The issue for the Claimant in this case was that whilst the arrears were over £70,000 when the matter came before Master Dagnall, who was hearing the application for permission to issue the writ of possession, the order for possession had been made pursuant to section 21 and not upon the basis of a section 8 notice.

The Claimant argued that the exception to the execution of a writ/warrant should be read to include any case where there were substantial rent arrears. It argued that the policy of the Regulations was to provide that landlords were entitled to recover possession where there were substantial arrears. The Master however held that the Regulations could not be read so as to include section 8 possession orders when only section 21 had been referred to.

At the time proceedings were issued the Claimant could not have foreseen what lay ahead, but the salutary lesson from this case is that it is better to allow for all eventualities in a situation where there are substantial rent arrears and to rely upon the notices that have been served, in the alternative.

The 2021 Budget - a property perspective

The Government's 2021 budget was published on 3 March 2021. The Government has extended a number of initiatives aimed at stimulating economic growth in the aftermath of the Covid-19 pandemic. The following updates are particularly relevant for those working in the property sector:

  • The Nil Rate Band for Stamp Duty Land Tax affecting sales of residential properties up to a value of £500,000 has been extended in England and Northern Ireland until 30 June 2021. Thereafter the threshold will reduce to £250,000 until the end of September before returning to £125,000. This will no doubt encourage the ongoing flurry of new residential property purchases, as people race to take advantage of the stamp duty holiday before it comes to an end later this year.
  • The Government is introducing a new mortgage guarantee scheme from April 2021 to lenders offering mortgages to people with a deposit of just 5%. It remains to be seen which lenders will be offering mortgage products that take advantage of the scheme and how willing lenders will be to offer residential mortgages with the lower deposit requirements. This measure is designed to make it easier for first time buyers to get onto the property ladder and will ensure that conveyancing teams across the country remain busy.
  • In April 2018, the Government introduced the Support for Mortgage Interest (SMI scheme), a government loan to assist home owners in paying the interest on their mortgages in exchange for a charge being registered against the property. The 2021 budget promises to allow parties claiming under the scheme to add legal costs associated with transferring their claim to a new property up to the value of their existing loan from 15 March 2021.
  • The Government has brought forward measures originally due to start from October 2023, to allow care leavers up to the age of 25 and those under the age of 25 who have spent at least three months in a homeless hostel to be exempt from the Shared Accommodation Rate in Universal Credit and Housing Benefit.
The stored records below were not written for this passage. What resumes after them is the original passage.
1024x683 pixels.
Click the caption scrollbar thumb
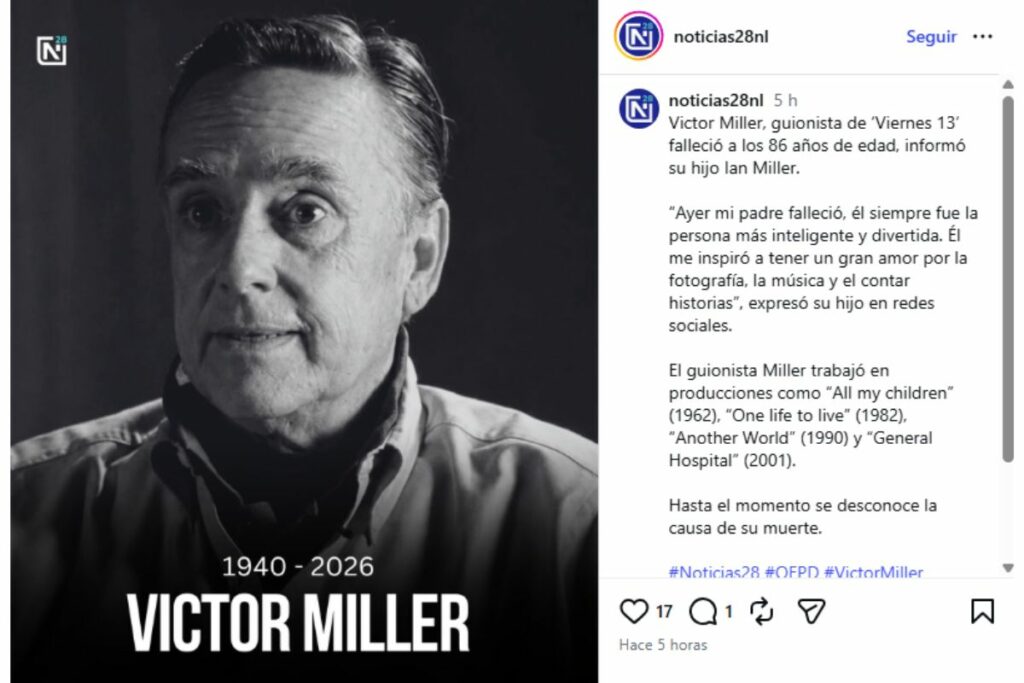coord(1008,279)
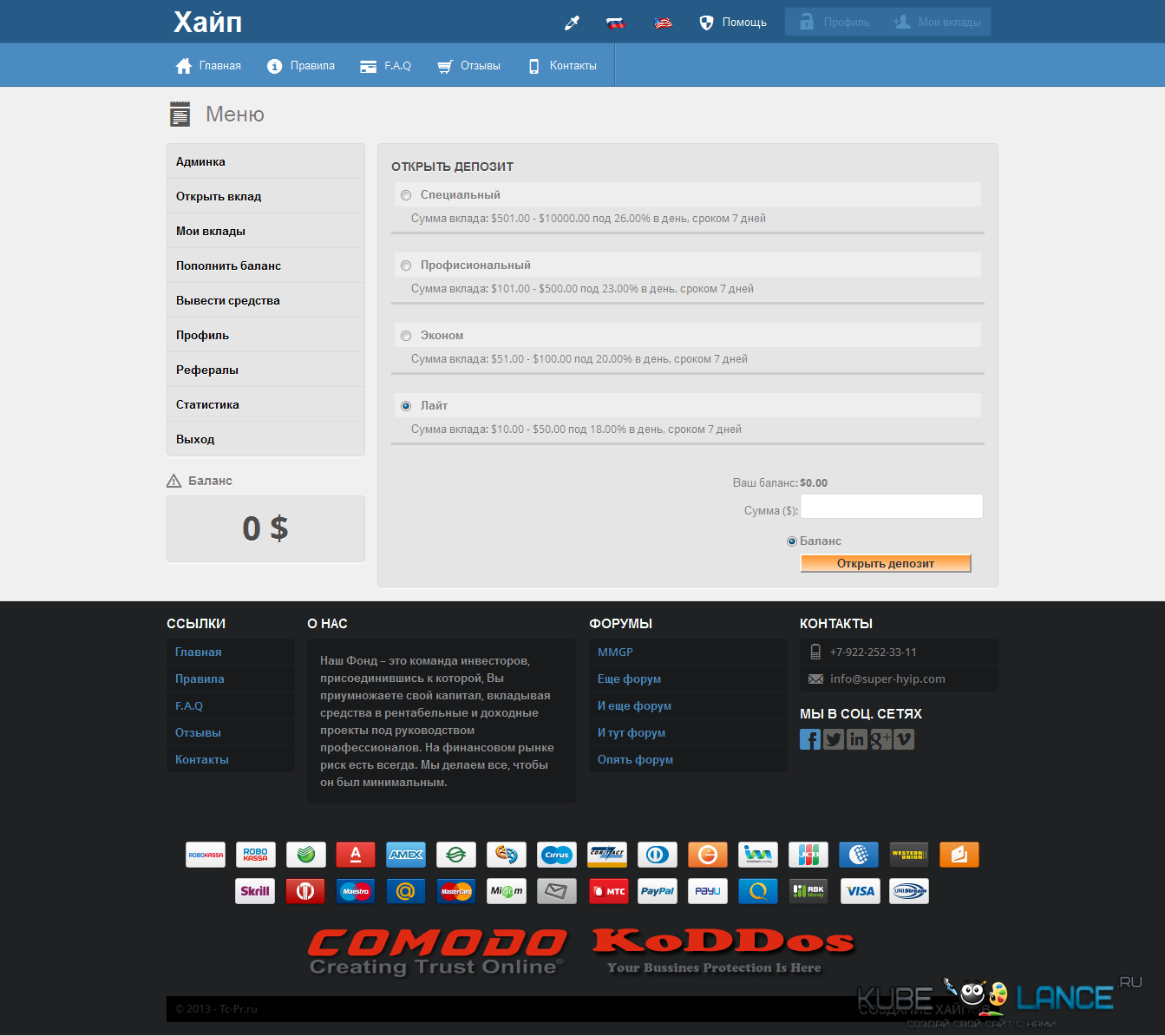Open the Twitter social icon
The image size is (1165, 1036).
tap(833, 739)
Insight from around the firm

 

Good news stories

  •  At Trowers and Hamlins, we have introduced our random acts of kindness initiative, encouraging colleagues to raise money for the Edwards Trust by committing to a random act of kindness and making a donation to the Trust.
  • In Alcester, Warwickshire, a mystery knitter, dubbed by locals 'the queen of hearts', has been leaving crochet hearts around the town with little messages of kindness for residents to find.
  • School pupils got together to buy pizza for staff working at the critical care unit in Royal Stoke University Hospital. The hospital staff were left lost for words at the surprise gesture after long working hours led many of the staff to miss regular meal times.
  • The goats are back. The Kashmiri goats became a sensation when they descended upon Llandudno in March last year. It seems to have become an annual event, as the goats have been spotted on the quiet streets of Llandudno again in February this year.